Fig. 3 is a schematic circuit diagram of a pulse quantization unit in a convolution operation module according to an embodiment of the present invention. The pulse frequency quantization unit is connected with the output end of the convolution operation sub-block, converts the current output in the convolution operation sub-block into a pulse signal to carry out pulse frequency counting, and further converts the pulse signal into multi-bit digital output. As one embodiment of the foregoing, as shown in fig. 2, the pulse frequency quantization unit includes an amplifier 21, a comparator 22, and a counter 23 connected in series. The amplifier 21 is connected in parallel with an integrating capacitor C and in series with a comparator 22 as an input of the pulse frequency quantization unit. The output end of the comparator 22 is further connected to two ends of the integrating capacitor C through a discharge control switch K, where the discharge control switch K is used to discharge the integrating capacitor C when the comparator 22 outputs a high level 1; the integrating capacitor C is charged by an analog current input and amplified by the amplifier 21 to generate a pulse output of the comparator 22, thereby equivalently converting the current value into a pulse frequency. Specifically, the inverted output of the comparator 22 is a discharge signal of the integrating capacitor C, the output of the comparator 22 is inverted by 0 → 1 each time the integrating capacitor C is charged to the inverting voltage of the comparator 22 by the analog current input, and when the output of the comparator 22 is 1, the integrating capacitor C is discharged, the output of the comparator 22 is 1 → 0, and further the comparator 22 forms a pulse output, and the frequency of the pulse formation is faster as the analog input current is larger. The counter 23 is connected in series with the comparator 22 to count the number of pulses and form a multi-bit digital output.

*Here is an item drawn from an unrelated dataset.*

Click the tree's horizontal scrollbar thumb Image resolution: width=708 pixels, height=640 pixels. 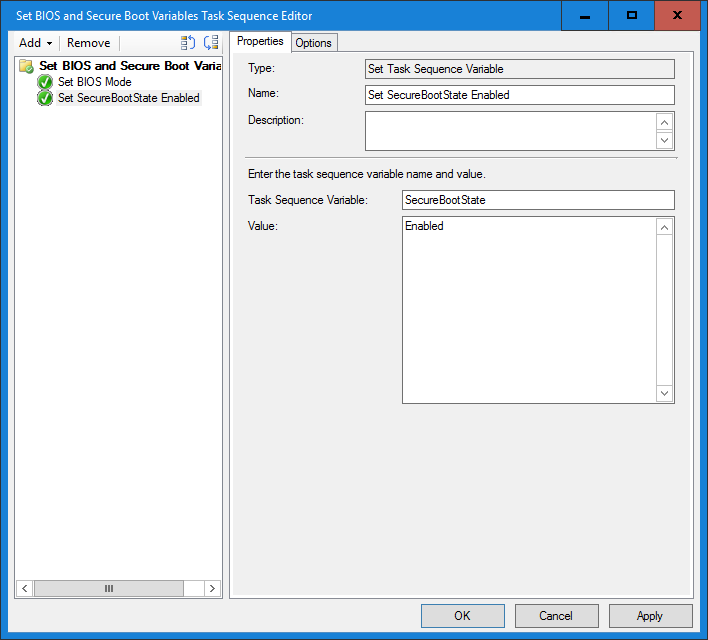(109, 589)
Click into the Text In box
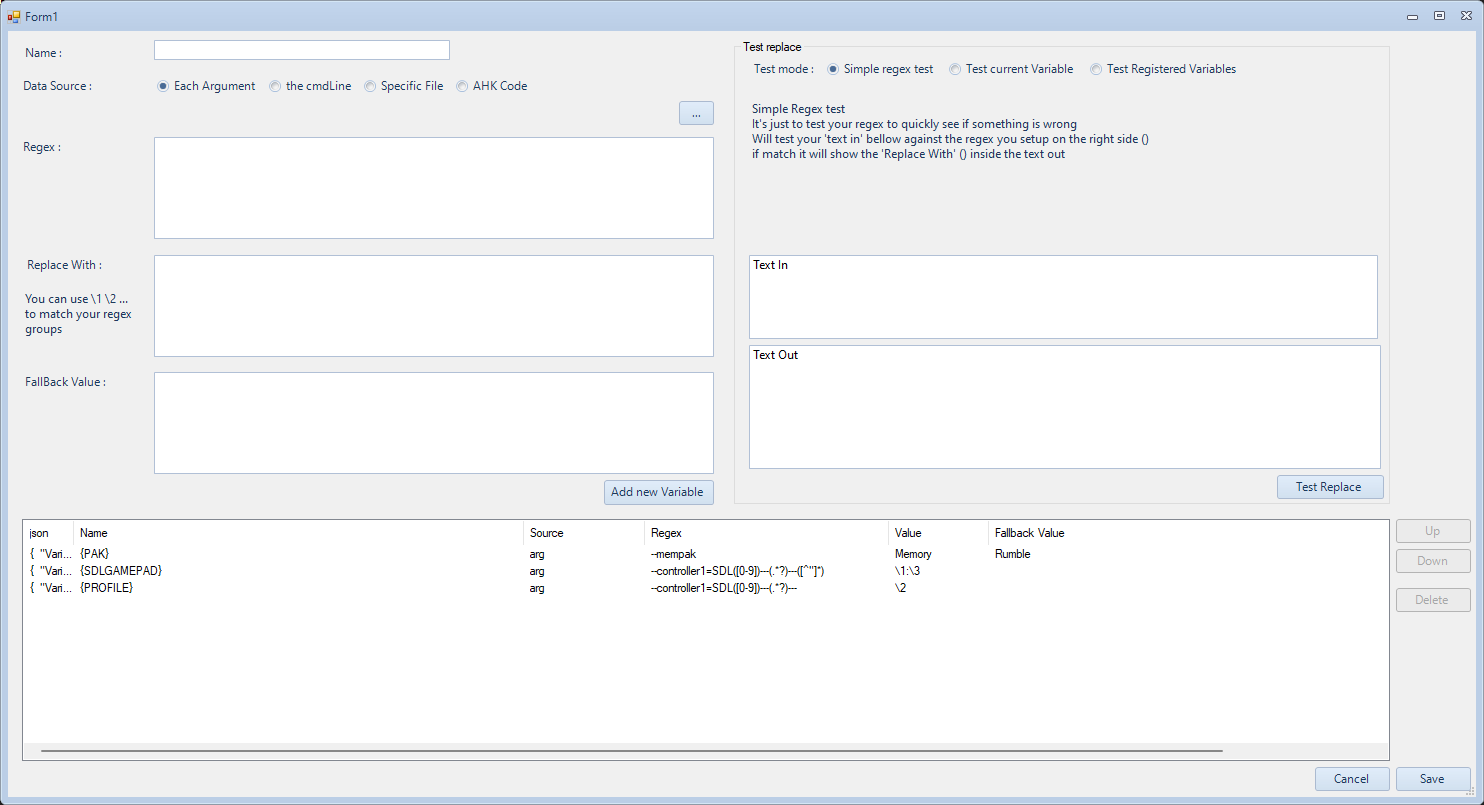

The convolution operation sub-block and the convolution operation module composed of the pulse frequency quantization unit and composed of the convolution operation sub-block and the convolution operation module composed of the convolution operation sub-block of fig. 2 and fig. 3 form an N × N array, namely a convolution neural network, and the acceleration calculation of the convolution neural network can be carried out.
The foregoing is only a preferred embodiment of the present invention, and it should be noted that, for those skilled in the art, various modifications and decorations can be made without departing from the principle of the present invention, and these modifications and decorations should also be regarded as the protection scope of the present invention.